You cant keep people in Elite who got used to mobile games and 15-mins session games.
Young ones will not play here. So this is good game for old gamers. Basically last one. I cant play titles newer then 2014 except Elite (bcs those look dumb).
 
Face it, Elite Dangerous competes with a lot of new titles and shiny games for the gaming world to enjoy. The current meta seems to be set on a sustainable, open world, that players are able to interact with, making the world seem more inclusive to the player as well as player groups/guilds/etc. In order for Elite Dangerous to compete in this ever expanding market, we need to find a way to offer our players more reasons to stay here, with us. I know that this idea has been discussed before, but I feel it needs revisited - in a bad way. I have a Squadron with over 100 members that I have met over the last few years - and every single one of them has completely stopped playing, because they lose interest.

I believe that a move like this WILL bring players back, and sustain a larger player base as it will attract those who enjoy the types of features that we are lacking. I see a HUGE opportunity spread out before us in the form of a largely unexplored and empty galaxy, that is just sitting, wasting away, while players slowly abandon Elite for newer and shinier games, even if Elite has a nostalgic hold on them like it does me.

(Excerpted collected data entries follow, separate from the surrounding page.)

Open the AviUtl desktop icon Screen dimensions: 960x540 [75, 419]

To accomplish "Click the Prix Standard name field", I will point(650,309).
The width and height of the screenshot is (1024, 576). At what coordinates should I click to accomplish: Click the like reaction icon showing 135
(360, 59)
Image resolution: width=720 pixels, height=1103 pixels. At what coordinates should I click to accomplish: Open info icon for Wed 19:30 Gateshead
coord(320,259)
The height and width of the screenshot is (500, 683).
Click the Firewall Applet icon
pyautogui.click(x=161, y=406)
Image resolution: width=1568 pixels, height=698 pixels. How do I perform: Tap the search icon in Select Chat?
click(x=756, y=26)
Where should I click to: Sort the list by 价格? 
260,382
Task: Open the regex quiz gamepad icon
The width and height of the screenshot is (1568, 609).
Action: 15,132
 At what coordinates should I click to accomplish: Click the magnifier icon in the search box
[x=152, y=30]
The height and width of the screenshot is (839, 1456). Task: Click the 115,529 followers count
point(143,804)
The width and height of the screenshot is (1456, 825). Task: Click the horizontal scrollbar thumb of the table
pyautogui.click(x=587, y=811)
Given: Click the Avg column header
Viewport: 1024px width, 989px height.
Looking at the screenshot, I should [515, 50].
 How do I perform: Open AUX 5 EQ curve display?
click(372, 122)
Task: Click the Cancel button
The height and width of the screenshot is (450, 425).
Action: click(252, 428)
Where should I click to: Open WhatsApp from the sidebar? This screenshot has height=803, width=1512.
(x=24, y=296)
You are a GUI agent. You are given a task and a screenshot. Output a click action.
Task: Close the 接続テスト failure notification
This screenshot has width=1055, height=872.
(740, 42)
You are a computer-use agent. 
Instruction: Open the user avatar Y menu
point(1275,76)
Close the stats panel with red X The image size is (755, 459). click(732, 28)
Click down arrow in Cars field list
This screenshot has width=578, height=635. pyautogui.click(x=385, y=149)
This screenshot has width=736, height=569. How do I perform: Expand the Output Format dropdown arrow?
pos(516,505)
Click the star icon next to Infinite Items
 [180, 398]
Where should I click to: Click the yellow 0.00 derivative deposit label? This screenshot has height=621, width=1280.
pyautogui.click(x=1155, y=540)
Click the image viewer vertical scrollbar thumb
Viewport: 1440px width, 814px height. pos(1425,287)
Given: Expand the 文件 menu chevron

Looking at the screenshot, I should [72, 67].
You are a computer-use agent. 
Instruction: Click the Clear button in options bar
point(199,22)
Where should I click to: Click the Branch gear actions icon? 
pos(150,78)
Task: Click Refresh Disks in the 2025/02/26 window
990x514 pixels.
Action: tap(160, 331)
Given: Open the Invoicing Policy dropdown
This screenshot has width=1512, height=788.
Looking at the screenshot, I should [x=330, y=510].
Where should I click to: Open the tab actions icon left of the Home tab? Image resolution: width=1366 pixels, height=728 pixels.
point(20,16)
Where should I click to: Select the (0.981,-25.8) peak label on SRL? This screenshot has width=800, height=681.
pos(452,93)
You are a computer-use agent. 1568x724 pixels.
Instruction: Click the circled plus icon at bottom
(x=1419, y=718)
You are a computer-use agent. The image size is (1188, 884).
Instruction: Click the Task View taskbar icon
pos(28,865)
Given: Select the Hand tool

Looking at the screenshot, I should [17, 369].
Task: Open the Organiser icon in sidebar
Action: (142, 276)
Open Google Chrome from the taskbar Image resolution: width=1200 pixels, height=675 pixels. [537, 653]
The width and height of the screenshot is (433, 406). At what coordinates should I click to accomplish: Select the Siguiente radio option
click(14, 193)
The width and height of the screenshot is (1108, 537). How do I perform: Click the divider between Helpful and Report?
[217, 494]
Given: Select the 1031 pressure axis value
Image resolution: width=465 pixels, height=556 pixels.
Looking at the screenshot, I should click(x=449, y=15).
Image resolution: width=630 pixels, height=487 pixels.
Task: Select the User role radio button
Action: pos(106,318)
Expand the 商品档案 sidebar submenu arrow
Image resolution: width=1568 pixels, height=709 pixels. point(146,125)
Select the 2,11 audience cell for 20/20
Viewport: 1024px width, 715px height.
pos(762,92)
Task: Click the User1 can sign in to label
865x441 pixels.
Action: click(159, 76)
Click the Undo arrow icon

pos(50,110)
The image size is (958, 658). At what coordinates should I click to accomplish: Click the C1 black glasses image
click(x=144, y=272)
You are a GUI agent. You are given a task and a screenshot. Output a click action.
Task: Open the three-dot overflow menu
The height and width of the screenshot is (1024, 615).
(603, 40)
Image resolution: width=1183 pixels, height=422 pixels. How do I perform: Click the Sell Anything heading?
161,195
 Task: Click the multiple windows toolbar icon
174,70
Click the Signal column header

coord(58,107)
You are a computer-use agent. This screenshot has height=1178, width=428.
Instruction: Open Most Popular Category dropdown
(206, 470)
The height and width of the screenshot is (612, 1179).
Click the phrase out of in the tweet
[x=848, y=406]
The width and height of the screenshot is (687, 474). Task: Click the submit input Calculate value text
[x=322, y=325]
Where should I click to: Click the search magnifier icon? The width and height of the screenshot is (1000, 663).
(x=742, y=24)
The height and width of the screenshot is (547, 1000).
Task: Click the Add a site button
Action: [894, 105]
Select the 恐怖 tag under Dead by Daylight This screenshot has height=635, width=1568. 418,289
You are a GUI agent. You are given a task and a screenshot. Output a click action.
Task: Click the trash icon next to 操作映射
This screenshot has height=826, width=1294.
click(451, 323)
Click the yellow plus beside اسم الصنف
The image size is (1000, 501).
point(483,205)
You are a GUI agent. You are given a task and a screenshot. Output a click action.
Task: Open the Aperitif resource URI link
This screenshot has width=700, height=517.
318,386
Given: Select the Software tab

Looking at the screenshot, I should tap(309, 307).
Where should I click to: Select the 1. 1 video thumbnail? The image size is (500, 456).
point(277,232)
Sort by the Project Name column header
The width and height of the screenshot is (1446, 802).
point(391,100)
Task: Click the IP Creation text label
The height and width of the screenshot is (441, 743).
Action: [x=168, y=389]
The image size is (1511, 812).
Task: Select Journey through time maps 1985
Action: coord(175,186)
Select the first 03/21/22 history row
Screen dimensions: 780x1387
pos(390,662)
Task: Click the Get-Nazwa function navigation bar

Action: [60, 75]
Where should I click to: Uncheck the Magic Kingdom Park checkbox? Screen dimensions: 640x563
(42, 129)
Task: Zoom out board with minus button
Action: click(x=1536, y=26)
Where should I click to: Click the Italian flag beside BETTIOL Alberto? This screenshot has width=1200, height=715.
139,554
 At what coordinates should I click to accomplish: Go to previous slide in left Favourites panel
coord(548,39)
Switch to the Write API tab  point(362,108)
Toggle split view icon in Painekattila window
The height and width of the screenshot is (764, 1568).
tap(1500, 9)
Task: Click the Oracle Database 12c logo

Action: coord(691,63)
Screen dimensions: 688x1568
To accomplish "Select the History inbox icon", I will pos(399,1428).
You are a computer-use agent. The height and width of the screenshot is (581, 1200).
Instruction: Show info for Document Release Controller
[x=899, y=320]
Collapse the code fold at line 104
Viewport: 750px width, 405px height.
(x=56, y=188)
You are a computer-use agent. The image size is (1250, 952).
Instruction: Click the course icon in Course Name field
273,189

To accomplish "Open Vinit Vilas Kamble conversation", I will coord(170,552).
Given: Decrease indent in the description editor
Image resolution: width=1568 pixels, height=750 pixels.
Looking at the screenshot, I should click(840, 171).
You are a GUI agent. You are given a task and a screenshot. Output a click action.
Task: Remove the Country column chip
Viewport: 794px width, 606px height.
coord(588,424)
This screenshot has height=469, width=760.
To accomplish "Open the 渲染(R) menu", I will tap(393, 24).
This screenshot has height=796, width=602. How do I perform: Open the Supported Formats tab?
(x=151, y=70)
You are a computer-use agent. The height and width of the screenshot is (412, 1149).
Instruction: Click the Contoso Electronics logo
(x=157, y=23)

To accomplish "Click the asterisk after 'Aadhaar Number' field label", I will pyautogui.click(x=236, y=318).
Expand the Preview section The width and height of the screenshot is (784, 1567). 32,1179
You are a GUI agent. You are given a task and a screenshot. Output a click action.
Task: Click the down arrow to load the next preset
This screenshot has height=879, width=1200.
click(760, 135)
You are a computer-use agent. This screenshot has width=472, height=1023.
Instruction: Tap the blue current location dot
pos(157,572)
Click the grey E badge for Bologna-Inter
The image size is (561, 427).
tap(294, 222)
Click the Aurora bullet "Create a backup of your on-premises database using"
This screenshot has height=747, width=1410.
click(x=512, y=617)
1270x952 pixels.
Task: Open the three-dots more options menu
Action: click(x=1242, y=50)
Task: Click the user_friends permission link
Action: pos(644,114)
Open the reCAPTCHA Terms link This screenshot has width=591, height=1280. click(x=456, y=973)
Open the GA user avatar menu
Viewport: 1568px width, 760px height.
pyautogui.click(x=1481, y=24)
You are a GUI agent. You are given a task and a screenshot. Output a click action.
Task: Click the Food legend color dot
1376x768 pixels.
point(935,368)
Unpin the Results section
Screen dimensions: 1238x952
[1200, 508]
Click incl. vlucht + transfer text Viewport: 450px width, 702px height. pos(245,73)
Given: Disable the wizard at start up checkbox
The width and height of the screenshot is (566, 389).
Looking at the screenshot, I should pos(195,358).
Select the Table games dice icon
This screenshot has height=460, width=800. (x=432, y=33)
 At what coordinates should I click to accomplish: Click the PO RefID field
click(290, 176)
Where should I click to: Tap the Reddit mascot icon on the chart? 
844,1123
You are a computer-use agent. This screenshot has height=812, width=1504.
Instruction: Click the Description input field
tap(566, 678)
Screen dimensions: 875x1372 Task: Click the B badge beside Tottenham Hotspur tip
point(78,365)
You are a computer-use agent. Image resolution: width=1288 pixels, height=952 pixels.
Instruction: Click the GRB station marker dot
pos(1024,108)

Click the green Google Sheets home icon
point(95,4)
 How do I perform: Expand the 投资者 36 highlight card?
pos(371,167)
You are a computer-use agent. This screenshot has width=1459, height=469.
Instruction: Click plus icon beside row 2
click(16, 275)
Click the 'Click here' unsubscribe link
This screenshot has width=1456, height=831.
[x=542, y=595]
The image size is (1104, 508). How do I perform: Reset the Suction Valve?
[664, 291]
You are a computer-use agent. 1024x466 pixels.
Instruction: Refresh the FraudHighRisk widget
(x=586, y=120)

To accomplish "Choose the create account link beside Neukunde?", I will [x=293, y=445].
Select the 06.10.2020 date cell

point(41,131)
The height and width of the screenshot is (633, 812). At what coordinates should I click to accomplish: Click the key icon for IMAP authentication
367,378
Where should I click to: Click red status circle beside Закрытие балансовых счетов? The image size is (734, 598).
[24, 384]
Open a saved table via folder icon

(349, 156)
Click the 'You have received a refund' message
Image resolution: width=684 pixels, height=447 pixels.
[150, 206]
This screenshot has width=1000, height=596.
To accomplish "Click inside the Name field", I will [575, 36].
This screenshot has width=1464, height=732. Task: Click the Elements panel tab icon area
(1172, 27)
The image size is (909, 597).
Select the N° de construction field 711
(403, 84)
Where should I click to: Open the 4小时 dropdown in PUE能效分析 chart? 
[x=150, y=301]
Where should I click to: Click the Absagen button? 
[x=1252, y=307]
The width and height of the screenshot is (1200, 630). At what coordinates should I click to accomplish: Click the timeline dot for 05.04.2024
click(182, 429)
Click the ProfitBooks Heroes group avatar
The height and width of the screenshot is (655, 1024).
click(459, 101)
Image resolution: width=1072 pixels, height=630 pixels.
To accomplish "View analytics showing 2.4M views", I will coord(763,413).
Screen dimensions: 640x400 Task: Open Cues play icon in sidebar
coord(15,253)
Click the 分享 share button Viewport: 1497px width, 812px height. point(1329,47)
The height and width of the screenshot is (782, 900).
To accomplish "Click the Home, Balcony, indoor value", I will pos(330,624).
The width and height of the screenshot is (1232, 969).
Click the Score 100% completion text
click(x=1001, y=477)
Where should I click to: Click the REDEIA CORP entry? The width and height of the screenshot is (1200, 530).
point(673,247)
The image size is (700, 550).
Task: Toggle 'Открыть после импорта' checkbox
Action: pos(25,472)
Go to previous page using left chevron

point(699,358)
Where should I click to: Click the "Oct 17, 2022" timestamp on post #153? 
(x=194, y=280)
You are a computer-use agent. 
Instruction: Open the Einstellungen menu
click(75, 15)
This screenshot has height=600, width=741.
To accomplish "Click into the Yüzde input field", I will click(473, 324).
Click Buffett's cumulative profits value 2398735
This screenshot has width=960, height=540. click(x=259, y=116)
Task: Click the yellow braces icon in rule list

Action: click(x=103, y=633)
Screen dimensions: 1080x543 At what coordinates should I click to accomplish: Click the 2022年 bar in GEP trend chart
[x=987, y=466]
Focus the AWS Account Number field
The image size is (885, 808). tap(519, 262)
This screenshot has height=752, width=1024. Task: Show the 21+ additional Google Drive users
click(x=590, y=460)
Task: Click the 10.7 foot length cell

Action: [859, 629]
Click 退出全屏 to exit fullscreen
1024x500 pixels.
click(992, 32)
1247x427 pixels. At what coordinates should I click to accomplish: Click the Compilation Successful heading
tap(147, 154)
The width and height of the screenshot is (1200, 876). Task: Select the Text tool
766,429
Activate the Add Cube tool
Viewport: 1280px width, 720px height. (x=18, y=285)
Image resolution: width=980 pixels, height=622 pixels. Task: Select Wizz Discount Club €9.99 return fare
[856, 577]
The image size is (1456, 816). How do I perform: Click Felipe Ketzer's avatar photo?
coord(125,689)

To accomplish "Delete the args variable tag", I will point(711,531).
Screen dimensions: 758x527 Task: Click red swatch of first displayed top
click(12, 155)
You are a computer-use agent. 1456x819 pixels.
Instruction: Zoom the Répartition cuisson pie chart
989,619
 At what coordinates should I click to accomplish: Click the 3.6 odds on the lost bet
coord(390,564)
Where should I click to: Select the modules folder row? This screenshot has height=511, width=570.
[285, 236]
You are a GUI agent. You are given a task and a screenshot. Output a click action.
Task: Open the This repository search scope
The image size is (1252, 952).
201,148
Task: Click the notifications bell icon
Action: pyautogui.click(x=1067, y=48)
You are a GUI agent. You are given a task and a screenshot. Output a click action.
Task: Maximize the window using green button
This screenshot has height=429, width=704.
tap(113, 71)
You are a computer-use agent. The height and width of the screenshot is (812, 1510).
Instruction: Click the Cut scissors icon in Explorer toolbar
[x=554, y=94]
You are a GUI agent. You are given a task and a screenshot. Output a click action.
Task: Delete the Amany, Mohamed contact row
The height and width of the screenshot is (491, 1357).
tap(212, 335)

The opportunity for increasing concurrent player numbers and generating more sustainable income for Frontier is limitless here, especially now that so many more people are at home, and online.

1. Allow Squadrons to begin colonization of uninhabited systems (conditions apply) by requesting the placement of an Outpost.

*Squadrons will be required to deliver raw materials to assist with the completion of Outpost construction. 250,000 tons - roughly 15 full Fleet Carrier trips or a lot of cargo runs for those Type 9's.

*Squadrons can request a unique name for the outpost, which will be manned by members of the Squadrons in game faction OR similarly to how Fleet Carriers are manned, which will allow players and players groups MORE control of prices, commodities, and taxes. Personnel will arrive via means of 'Expansion' once construction is completed, or can be hired and customized by the player.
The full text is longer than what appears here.